(WORK ORDER)
Write out all of the data again, precisely as it appears.

(MATERIAL SUPPLIED)
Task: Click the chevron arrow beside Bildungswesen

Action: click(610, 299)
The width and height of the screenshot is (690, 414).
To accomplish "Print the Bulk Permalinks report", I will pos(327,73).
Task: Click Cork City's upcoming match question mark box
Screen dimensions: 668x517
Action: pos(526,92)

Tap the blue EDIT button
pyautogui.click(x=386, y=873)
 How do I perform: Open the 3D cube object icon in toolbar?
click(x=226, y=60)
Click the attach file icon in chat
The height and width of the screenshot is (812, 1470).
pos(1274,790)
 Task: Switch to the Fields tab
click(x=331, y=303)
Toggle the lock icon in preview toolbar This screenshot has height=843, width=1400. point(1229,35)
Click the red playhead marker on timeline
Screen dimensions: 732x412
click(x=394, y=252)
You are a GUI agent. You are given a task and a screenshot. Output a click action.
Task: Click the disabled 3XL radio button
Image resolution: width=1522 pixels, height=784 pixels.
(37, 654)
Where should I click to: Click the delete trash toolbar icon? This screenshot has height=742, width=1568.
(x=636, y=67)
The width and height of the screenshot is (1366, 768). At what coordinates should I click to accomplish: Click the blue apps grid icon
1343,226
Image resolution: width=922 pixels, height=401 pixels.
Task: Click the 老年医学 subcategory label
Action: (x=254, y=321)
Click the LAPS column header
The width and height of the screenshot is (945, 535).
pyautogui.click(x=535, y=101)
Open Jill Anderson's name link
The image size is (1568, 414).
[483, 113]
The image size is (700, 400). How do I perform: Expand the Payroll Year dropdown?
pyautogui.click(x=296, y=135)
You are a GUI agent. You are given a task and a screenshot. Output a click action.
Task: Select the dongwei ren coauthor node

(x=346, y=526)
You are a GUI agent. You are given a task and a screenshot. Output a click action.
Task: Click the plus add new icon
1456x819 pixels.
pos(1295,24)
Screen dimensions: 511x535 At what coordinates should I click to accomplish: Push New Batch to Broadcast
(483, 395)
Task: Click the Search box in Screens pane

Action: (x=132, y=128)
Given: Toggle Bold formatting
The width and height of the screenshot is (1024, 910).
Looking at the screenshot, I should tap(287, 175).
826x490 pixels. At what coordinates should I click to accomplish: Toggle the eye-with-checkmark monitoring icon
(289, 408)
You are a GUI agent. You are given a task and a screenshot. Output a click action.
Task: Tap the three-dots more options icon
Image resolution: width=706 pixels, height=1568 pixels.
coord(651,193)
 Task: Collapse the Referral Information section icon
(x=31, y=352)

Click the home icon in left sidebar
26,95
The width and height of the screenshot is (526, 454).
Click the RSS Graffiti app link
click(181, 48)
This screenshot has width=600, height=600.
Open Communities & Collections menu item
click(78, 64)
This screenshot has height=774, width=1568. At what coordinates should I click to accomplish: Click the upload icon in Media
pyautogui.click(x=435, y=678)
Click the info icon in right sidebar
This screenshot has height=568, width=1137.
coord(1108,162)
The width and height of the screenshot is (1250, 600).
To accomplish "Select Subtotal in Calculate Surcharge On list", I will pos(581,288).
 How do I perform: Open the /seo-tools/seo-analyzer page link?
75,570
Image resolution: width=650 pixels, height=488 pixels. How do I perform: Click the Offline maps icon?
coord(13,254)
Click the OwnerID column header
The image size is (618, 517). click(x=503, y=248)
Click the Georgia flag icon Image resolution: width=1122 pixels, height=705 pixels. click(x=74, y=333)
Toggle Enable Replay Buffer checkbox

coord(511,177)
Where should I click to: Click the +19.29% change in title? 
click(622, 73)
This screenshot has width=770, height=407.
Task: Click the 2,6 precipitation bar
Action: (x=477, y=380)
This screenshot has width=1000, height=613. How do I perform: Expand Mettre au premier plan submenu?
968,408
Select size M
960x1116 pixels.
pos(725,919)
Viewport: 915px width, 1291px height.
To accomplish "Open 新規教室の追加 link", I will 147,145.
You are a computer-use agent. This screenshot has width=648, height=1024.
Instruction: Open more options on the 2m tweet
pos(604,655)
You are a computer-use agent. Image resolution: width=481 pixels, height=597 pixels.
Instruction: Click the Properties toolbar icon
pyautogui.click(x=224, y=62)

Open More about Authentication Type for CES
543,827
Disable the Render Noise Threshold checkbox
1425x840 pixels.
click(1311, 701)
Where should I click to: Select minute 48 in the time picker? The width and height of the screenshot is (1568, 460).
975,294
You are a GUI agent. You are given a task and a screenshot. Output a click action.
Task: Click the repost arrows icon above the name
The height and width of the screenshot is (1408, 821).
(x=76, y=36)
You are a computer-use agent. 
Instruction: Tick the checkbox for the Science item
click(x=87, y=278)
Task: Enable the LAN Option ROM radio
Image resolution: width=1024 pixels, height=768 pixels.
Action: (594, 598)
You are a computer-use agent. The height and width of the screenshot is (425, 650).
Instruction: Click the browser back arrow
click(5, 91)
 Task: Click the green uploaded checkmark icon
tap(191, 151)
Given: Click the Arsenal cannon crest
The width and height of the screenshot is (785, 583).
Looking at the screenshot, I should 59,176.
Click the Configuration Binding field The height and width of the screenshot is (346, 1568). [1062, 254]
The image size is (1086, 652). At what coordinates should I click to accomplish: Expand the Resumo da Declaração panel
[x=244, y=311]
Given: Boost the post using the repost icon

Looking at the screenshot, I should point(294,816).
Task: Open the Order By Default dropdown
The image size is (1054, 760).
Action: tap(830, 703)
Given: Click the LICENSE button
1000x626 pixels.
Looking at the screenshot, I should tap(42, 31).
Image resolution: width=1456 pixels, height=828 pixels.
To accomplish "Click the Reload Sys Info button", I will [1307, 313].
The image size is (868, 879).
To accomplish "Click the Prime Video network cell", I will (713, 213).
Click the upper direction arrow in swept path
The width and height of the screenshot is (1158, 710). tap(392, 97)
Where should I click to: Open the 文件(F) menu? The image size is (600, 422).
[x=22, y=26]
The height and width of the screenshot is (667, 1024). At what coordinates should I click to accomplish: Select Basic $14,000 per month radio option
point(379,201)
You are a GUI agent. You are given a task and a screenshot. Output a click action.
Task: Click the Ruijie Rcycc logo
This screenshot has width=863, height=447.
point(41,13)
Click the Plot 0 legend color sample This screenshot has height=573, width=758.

(SOLUTION BELOW)
Task: Click the chevron arrow beside Bildungswesen

Action: click(610, 299)
The width and height of the screenshot is (690, 414).
To accomplish "Print the Bulk Permalinks report", I will pos(327,73).
Task: Click Cork City's upcoming match question mark box
Screen dimensions: 668x517
Action: pos(526,92)

Tap the blue EDIT button
pyautogui.click(x=386, y=873)
 How do I perform: Open the 3D cube object icon in toolbar?
click(x=226, y=60)
Click the attach file icon in chat
The height and width of the screenshot is (812, 1470).
pos(1274,790)
 Task: Switch to the Fields tab
click(x=331, y=303)
Toggle the lock icon in preview toolbar This screenshot has height=843, width=1400. point(1229,35)
Click the red playhead marker on timeline
Screen dimensions: 732x412
click(x=394, y=252)
You are a GUI agent. You are given a task and a screenshot. Output a click action.
Task: Click the disabled 3XL radio button
Image resolution: width=1522 pixels, height=784 pixels.
(37, 654)
Where should I click to: Click the delete trash toolbar icon? This screenshot has height=742, width=1568.
(x=636, y=67)
The width and height of the screenshot is (1366, 768). At what coordinates should I click to accomplish: Click the blue apps grid icon
1343,226
Image resolution: width=922 pixels, height=401 pixels.
Task: Click the 老年医学 subcategory label
Action: (x=254, y=321)
Click the LAPS column header
The width and height of the screenshot is (945, 535).
pyautogui.click(x=535, y=101)
Open Jill Anderson's name link
The image size is (1568, 414).
[483, 113]
The image size is (700, 400). How do I perform: Expand the Payroll Year dropdown?
pyautogui.click(x=296, y=135)
You are a GUI agent. You are given a task and a screenshot. Output a click action.
Task: Select the dongwei ren coauthor node

(x=346, y=526)
You are a GUI agent. You are given a task and a screenshot. Output a click action.
Task: Click the plus add new icon
1456x819 pixels.
pos(1295,24)
Screen dimensions: 511x535 At what coordinates should I click to accomplish: Push New Batch to Broadcast
(483, 395)
Task: Click the Search box in Screens pane

Action: (x=132, y=128)
Given: Toggle Bold formatting
The width and height of the screenshot is (1024, 910).
Looking at the screenshot, I should tap(287, 175).
826x490 pixels. At what coordinates should I click to accomplish: Toggle the eye-with-checkmark monitoring icon
(289, 408)
You are a GUI agent. You are given a task and a screenshot. Output a click action.
Task: Tap the three-dots more options icon
Image resolution: width=706 pixels, height=1568 pixels.
coord(651,193)
 Task: Collapse the Referral Information section icon
(x=31, y=352)

Click the home icon in left sidebar
26,95
The width and height of the screenshot is (526, 454).
Click the RSS Graffiti app link
click(181, 48)
This screenshot has width=600, height=600.
Open Communities & Collections menu item
click(78, 64)
This screenshot has height=774, width=1568. At what coordinates should I click to accomplish: Click the upload icon in Media
pyautogui.click(x=435, y=678)
Click the info icon in right sidebar
This screenshot has height=568, width=1137.
coord(1108,162)
The width and height of the screenshot is (1250, 600).
To accomplish "Select Subtotal in Calculate Surcharge On list", I will pos(581,288).
 How do I perform: Open the /seo-tools/seo-analyzer page link?
75,570
Image resolution: width=650 pixels, height=488 pixels. How do I perform: Click the Offline maps icon?
coord(13,254)
Click the OwnerID column header
The image size is (618, 517). click(x=503, y=248)
Click the Georgia flag icon Image resolution: width=1122 pixels, height=705 pixels. click(x=74, y=333)
Toggle Enable Replay Buffer checkbox

coord(511,177)
Where should I click to: Click the +19.29% change in title? 
click(622, 73)
This screenshot has width=770, height=407.
Task: Click the 2,6 precipitation bar
Action: (x=477, y=380)
This screenshot has width=1000, height=613. How do I perform: Expand Mettre au premier plan submenu?
968,408
Select size M
960x1116 pixels.
pos(725,919)
Viewport: 915px width, 1291px height.
To accomplish "Open 新規教室の追加 link", I will 147,145.
You are a computer-use agent. This screenshot has width=648, height=1024.
Instruction: Open more options on the 2m tweet
pos(604,655)
You are a computer-use agent. Image resolution: width=481 pixels, height=597 pixels.
Instruction: Click the Properties toolbar icon
pyautogui.click(x=224, y=62)

Open More about Authentication Type for CES
543,827
Disable the Render Noise Threshold checkbox
1425x840 pixels.
click(1311, 701)
Where should I click to: Select minute 48 in the time picker? The width and height of the screenshot is (1568, 460).
975,294
You are a GUI agent. You are given a task and a screenshot. Output a click action.
Task: Click the repost arrows icon above the name
The height and width of the screenshot is (1408, 821).
(x=76, y=36)
You are a computer-use agent. 
Instruction: Tick the checkbox for the Science item
click(x=87, y=278)
Task: Enable the LAN Option ROM radio
Image resolution: width=1024 pixels, height=768 pixels.
Action: (594, 598)
You are a computer-use agent. The height and width of the screenshot is (425, 650).
Instruction: Click the browser back arrow
click(5, 91)
 Task: Click the green uploaded checkmark icon
tap(191, 151)
Given: Click the Arsenal cannon crest
The width and height of the screenshot is (785, 583).
Looking at the screenshot, I should 59,176.
Click the Configuration Binding field The height and width of the screenshot is (346, 1568). [1062, 254]
The image size is (1086, 652). At what coordinates should I click to accomplish: Expand the Resumo da Declaração panel
[x=244, y=311]
Given: Boost the post using the repost icon

Looking at the screenshot, I should point(294,816).
Task: Open the Order By Default dropdown
The image size is (1054, 760).
Action: tap(830, 703)
Given: Click the LICENSE button
1000x626 pixels.
Looking at the screenshot, I should tap(42, 31).
Image resolution: width=1456 pixels, height=828 pixels.
To accomplish "Click the Reload Sys Info button", I will [1307, 313].
The image size is (868, 879).
To accomplish "Click the Prime Video network cell", I will (713, 213).
Click the upper direction arrow in swept path
The width and height of the screenshot is (1158, 710). tap(392, 97)
Where should I click to: Open the 文件(F) menu? The image size is (600, 422).
[x=22, y=26]
The height and width of the screenshot is (667, 1024). At what coordinates should I click to accomplish: Select Basic $14,000 per month radio option
point(379,201)
You are a GUI agent. You are given a task and a screenshot. Output a click action.
Task: Click the Ruijie Rcycc logo
This screenshot has width=863, height=447.
point(41,13)
Click the Plot 0 legend color sample This screenshot has height=573, width=758.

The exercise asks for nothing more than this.